History of Berlirem

• In 2014, Berlirem GmbH was founded. The company followed the aim to improve and optimize the treatment of Parkinson´s Disease (PD) with L-DOPA (LD). The marketed therapies did not meet the aim to reach a constant dopaminergic stimulation (CDS) in patients. The approach of Neuroderm to administer L-DOPA as a subcutaneous solution (2013) was judged as unsuitable because of narrow restrictions of drug solubility, local tolerance and patient´s acceptance. Berlirem decided to invest into research of patentable, highly water-soluble LD-esters.
• The primary explorations centered around a Glycerol-LD ester and Penta-Erithrol-LD ester, alongside other polyalcohol LD-esters. A collaboration with Innovent (Jena) was established.

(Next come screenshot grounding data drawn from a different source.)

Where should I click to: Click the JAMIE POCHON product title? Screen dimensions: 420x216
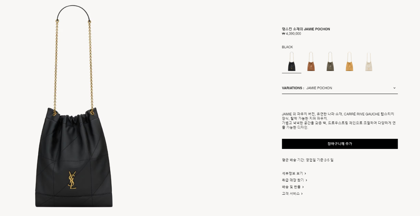(306, 29)
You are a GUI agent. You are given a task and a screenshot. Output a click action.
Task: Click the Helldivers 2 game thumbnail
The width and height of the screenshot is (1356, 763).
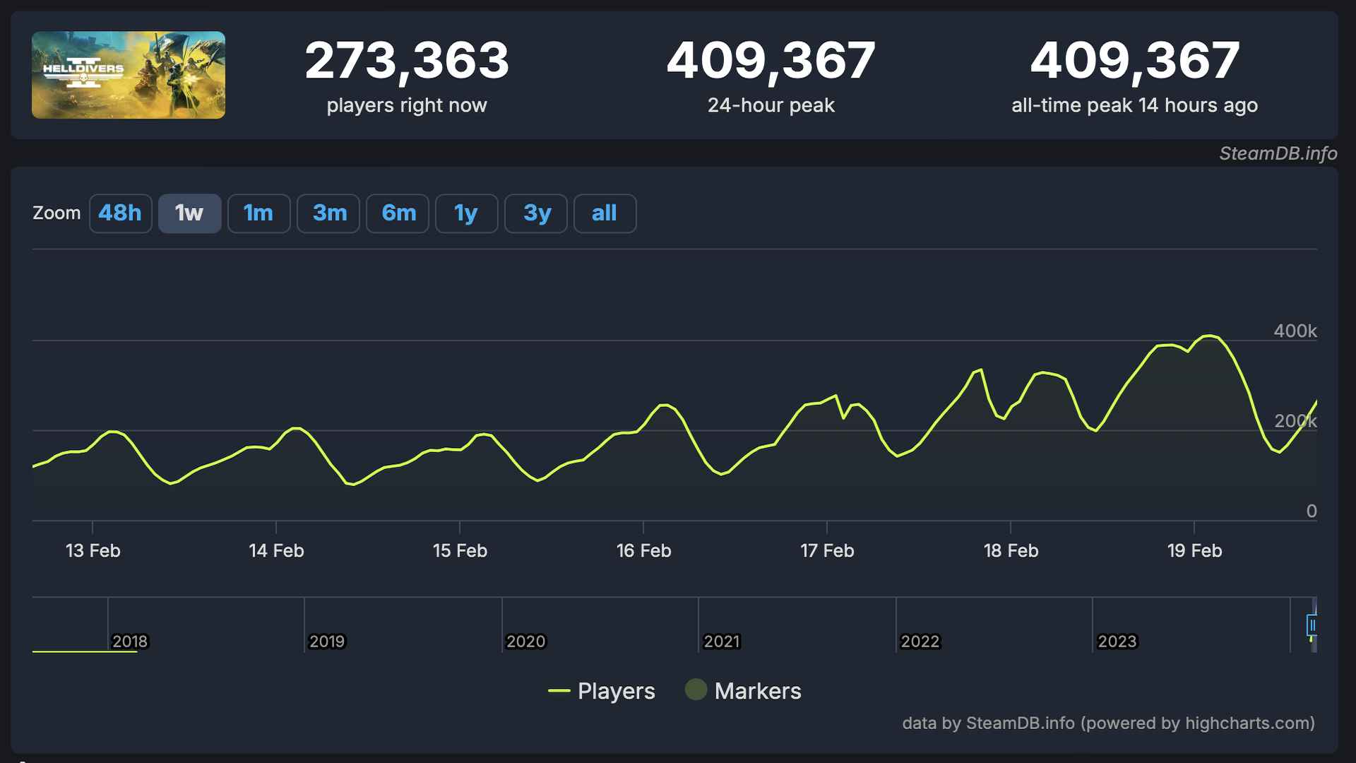[129, 74]
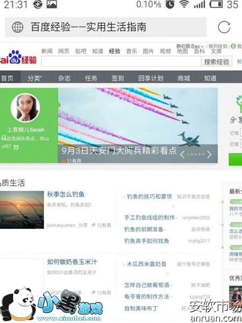Click the Baidu experience search field

(121, 61)
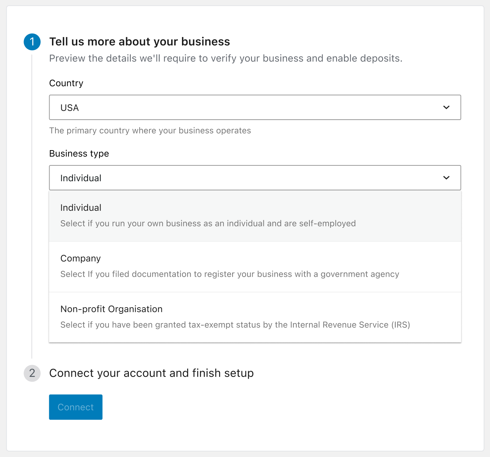490x457 pixels.
Task: Click the Connect button
Action: coord(76,407)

• From 2018 to 2020?, Berlirem entered a license agreement with Britannia, aiming to develop highly soluble LD esters for subcutaneous infusion to ensure CDS in PD patients. Meanwhile (and as expected by the Berlirem team), Neuroderm had to modify its developmental system: two sc-infusion sites and the reduction of carbidopa (CD) for tolerance improvement were needed. The LD/CD mass ratio was 8:1. Another player in this area was ABBVIE, who
published first results with ABBV-951 in 2019. With a mixture of phosphate esters of L-DOPA and carbidopa the company claimed that higher LD levels were achieved by subcutaneous infusion of the phosphate esters due to an apparently better skin tolerability.
• After separation from Britannia, Berlirem developed a system of small voluntary clinical-PK studies for rapid selection of the development candidate and for other decisions in terms of decarboxylase (AADC) and COMT inhibitors. During this program we selected Penta-LD as development candidate (over Gly-LD), determined the relative potencies of Benserazide and Carbidopa, quantified the LD-bioavailability add-on of Opicapone (OC) and calculated the half-life increases after AADC-inhibition.
• On basis of the accumulated know-how, Berlirem established an optimized treatment schedule for CDS suited for all grades of PD. The system consists of sc-infusion of LD using the known Arginine formulation. The daily LD doses were much lower than in the products of Neuroderm or ABBV-951 and thereby circumvents skin tolerance problems. The dose lowering effect is achieved by an optimized AADD-inhibition (dose and dose distribution).
• The new treatment scheme was patented (IP)
• The new, and patented treatment scheme opens the chance to combine Foslevodopa (FLD) with the optimized AADC-inhibition method for a new product, because FLD is not protected by a patent. Only the combination of FLD and Foscarbidopa (FCD) is patent protected. But FCD is not needed ac sc-infusion drug when the optimized AADC-inhibition would be applied.
• In 2023, the patent for BER-203 was granted, entering the PCT phase. Berlirem initiated a search for (strategic) partnerships to further advance its innovative endeavors.